Prato feito registra alta significativa no primeiro semestre
O tradicional prato feito, reconhecido historicamente como uma das opções mais acessíveis para quem almоça fora de casa, apresenta uma realidade diferente em 2024. Dados do Índice Prato Feito (IPF), desenvolvido pelo Núcleo de Estudos Econômicos da Faculdade do Comércio (FAC-SP), revelam que o preço médio dessa refeição atingiu R$ 31,90 em junho, representando uma elevação de 5,4% comparado a março e 7,2% quando considerado o período desde janeiro.
Esse cenário impacta diretamente a rotina dos trabalhadores brasileiros.
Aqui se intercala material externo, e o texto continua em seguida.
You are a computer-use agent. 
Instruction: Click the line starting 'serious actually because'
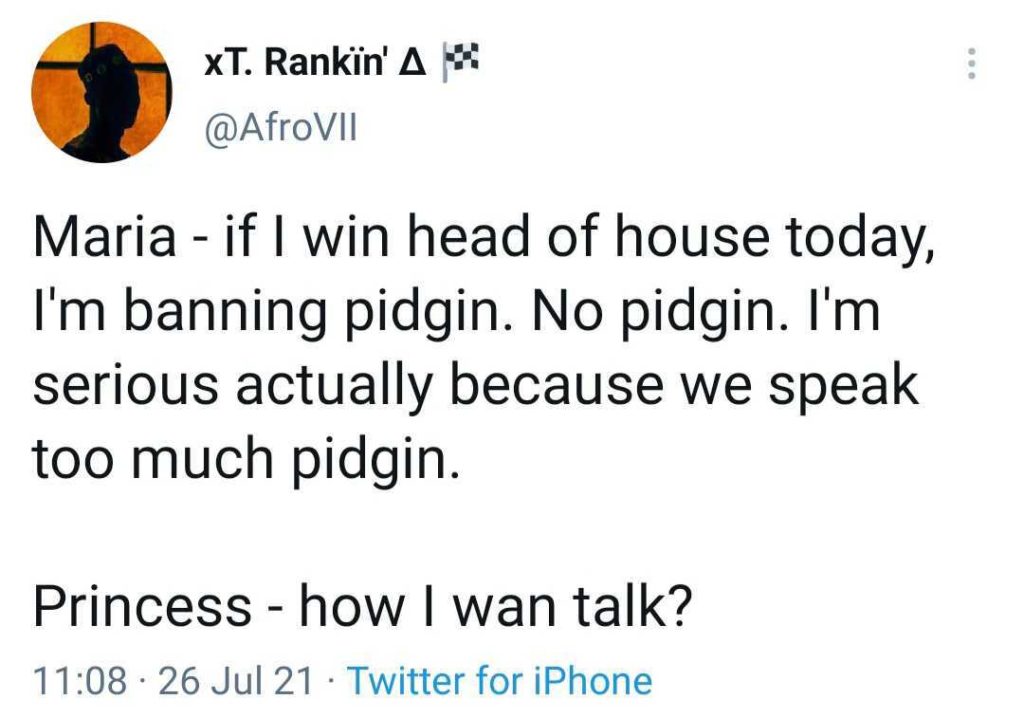click(475, 387)
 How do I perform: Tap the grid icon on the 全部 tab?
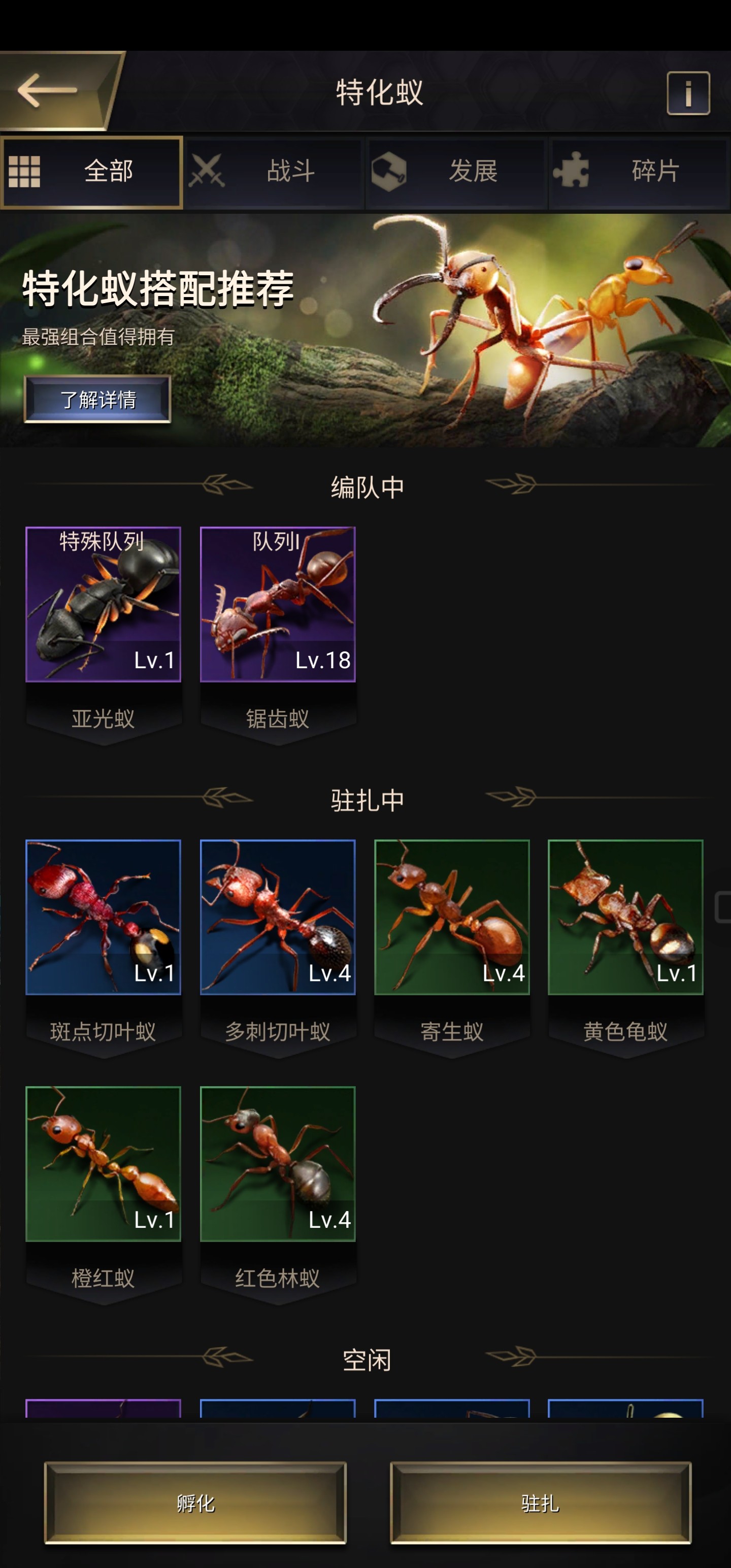[x=24, y=172]
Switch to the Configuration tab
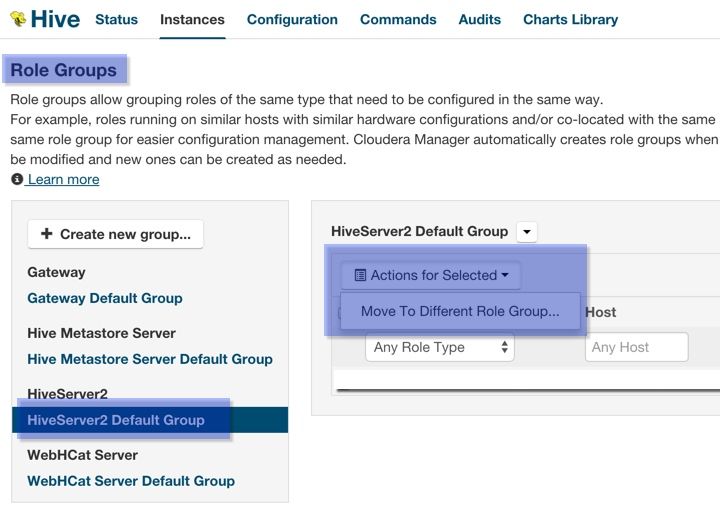The width and height of the screenshot is (720, 505). [x=292, y=19]
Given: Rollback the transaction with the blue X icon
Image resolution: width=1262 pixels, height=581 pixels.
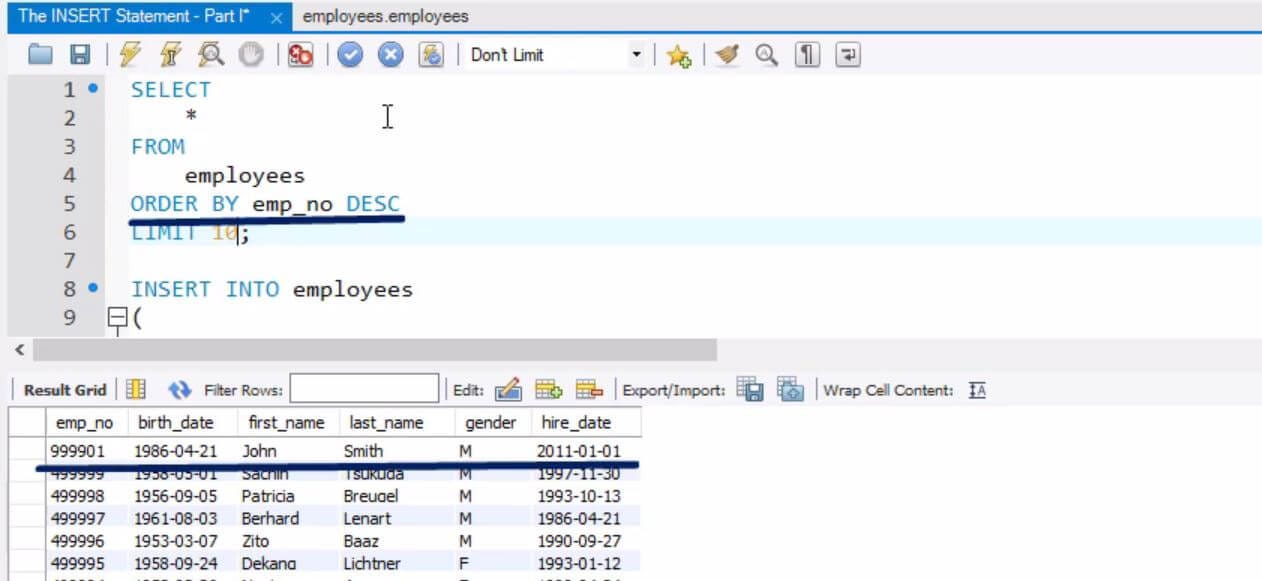Looking at the screenshot, I should (390, 55).
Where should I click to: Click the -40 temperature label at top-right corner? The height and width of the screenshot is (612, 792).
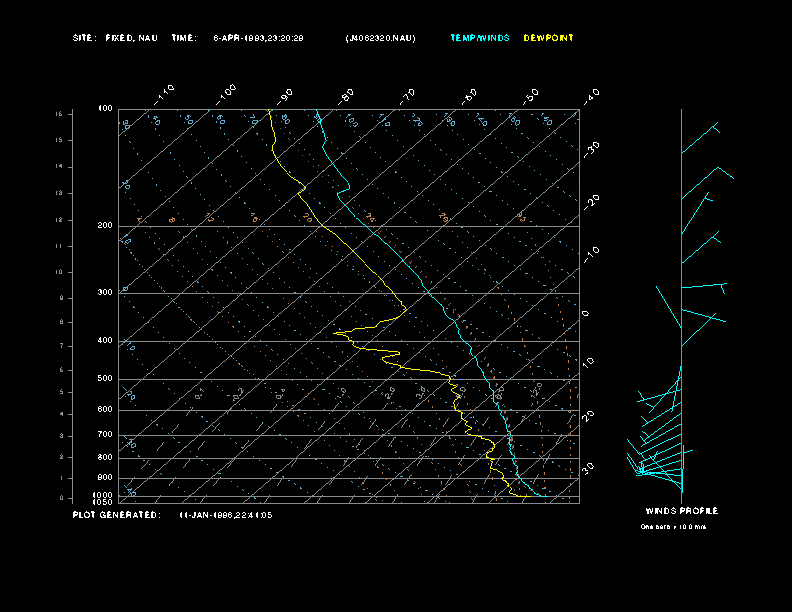590,95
Um profissional que se alimenta fora durante todos os vinte dias úteis de um mês investe aproximadamente R$ 638 apenas nessa refeição principal, valor que não abrange café matinal, lanches intermediários ou refeição noturna.
Inflação de alimentos desacelera, mas restaurantes continuam reajustando
O fenômeno observado no prato feito contrasta com dados publicados pelo Instituto Brasileiro de Geografia e Estatística (IBGE). No mês de junho, o índice referente ao grupo Alimentação e Bebidas apresentou queda de 0,24%, contribuindo para que o Índice de Preços ao Consumidor Amplo (IPCA) —inflação oficial brasileira— crescesse apenas 0,16% mensalmente.
Entretanto, as refeições consumidas fora do domicílio mantêm trajetória diversa. Embora tenha registrado expansão de apenas 0,15% em junho, inferior aos 0,49% de maio, essa categoria permanece sob pressão inflacionária. Enquanto produtos como café em pó, frutas frescas e carnes apresentaram redução de preços, o custo relacionado à alimentação em bares e restaurantes segue em alta.
Componentes invisíveis no preço final do prato feito
A elevação do prato feito extrapola a simples variação dos ingredientes utilizados. Rodrigo Simões Galvão, economista responsável pela coordenação técnica do Índice Prato Feito, explica que a composição do preço final envolve múltiplas camadas de custos operacionais.